CAPTURAR LA LUZ ANTES DE TIEMPO

   El reto consiste en capturar la luz lo antes posible después de una explosión y descifrar la física de la misma, siendo la predicción que cualquier campo magnético primordial será finalmente destruido al chocar el frente de choque en expansión con los restos estelares circundantes.

   Este modelo predice una luz con altos niveles de polarización (>10%) poco después del estallido, cuando el campo primordial a gran escala aún está intacto e impulsa el flujo de salida. Más tarde, la luz debería ser mayoritariamente no polarizada, ya que el campo se desordena en la colisión.

   El equipo de Mundell fue el primero en descubrir luz altamente polarizada minutos después del estallido, lo que confirmó la presencia de campos primordiales con estructura a gran escala. Pero el panorama de los choques frontales en expansión ha resultado más controvertido.

   Los equipos que observaron GRBs en tiempos más lentos -horas a un día después de un estallido- encontraron una baja polarización y concluyeron que los campos habían sido destruidos hace mucho tiempo, pero no pudieron decir cuándo ni cómo. En cambio, un equipo de astrónomos japoneses anunció una intrigante detección de luz polarizada al 10% en un GRB, que interpretaron como un choque frontal polarizado con campos magnéticos ordenados de larga duración.

   La autora principal del nuevo estudio, la estudiante de doctorado de Bath Nuria Jordana-Mitjans, explica: "Estas raras observaciones eran difíciles de comparar, ya que sondean escalas de tiempo y físicas muy diferentes. No había forma de conciliarlas en el modelo estándar".

   El misterio permaneció sin resolver durante más de una década, hasta que el equipo de Bath analizó el GRB 141220A.

   En el nuevo artículo, publicado este miércoles en la revista 'Monthly Notices of the Royal Astronomical Society', el equipo del profesor Mundell informa del descubrimiento de una polarización muy baja en la luz de choque frontal detectada sólo 90 segundos después de la explosión del GRB 141220A.

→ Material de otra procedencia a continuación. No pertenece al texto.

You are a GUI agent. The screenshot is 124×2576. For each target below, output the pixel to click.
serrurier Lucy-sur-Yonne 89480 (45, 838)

   Las observaciones superrápidas fueron posibles gracias al software inteligente del equipo en el telescopio robótico Liverpool, totalmente autónomo, y al novedoso polarímetro RINGO3, el instrumento que registró el color, el brillo, la polarización y la velocidad de desvanecimiento del GRB. Reuniendo estos datos, el equipo pudo demostrar que las escalas de longitud del campo magnético eran mucho más pequeñas de lo que había deducido el equipo japonés. La explosión fue probablemente impulsada por el colapso de campos magnéticos ordenados en los primeros momentos de la formación de un nuevo agujero negro.

   La misteriosa detección de la polarización por parte del equipo japonés podría explicarse por una contribución de la luz polarizada del campo magnético primordial antes de que fuera destruido en el choque.

   "Este nuevo estudio se basa en nuestra investigación que ha demostrado que los GRBs más potentes pueden ser alimentados por campos magnéticos ordenados a gran escala, pero sólo los telescopios más rápidos podrán captar un atisbo de su señal de polarización característica antes de que se pierda en la explosión", señala Jordana-Mitjans .

   La profesora Mundell añade que ahora hay que ampliar las fronteras de la tecnología "para sondear los primeros momentos de estas explosiones, capturar un número estadísticamente significativo de estallidos para los estudios de polarización y situar nuestra investigación en el contexto más amplio del seguimiento multimensajero en tiempo real del Universo extremo".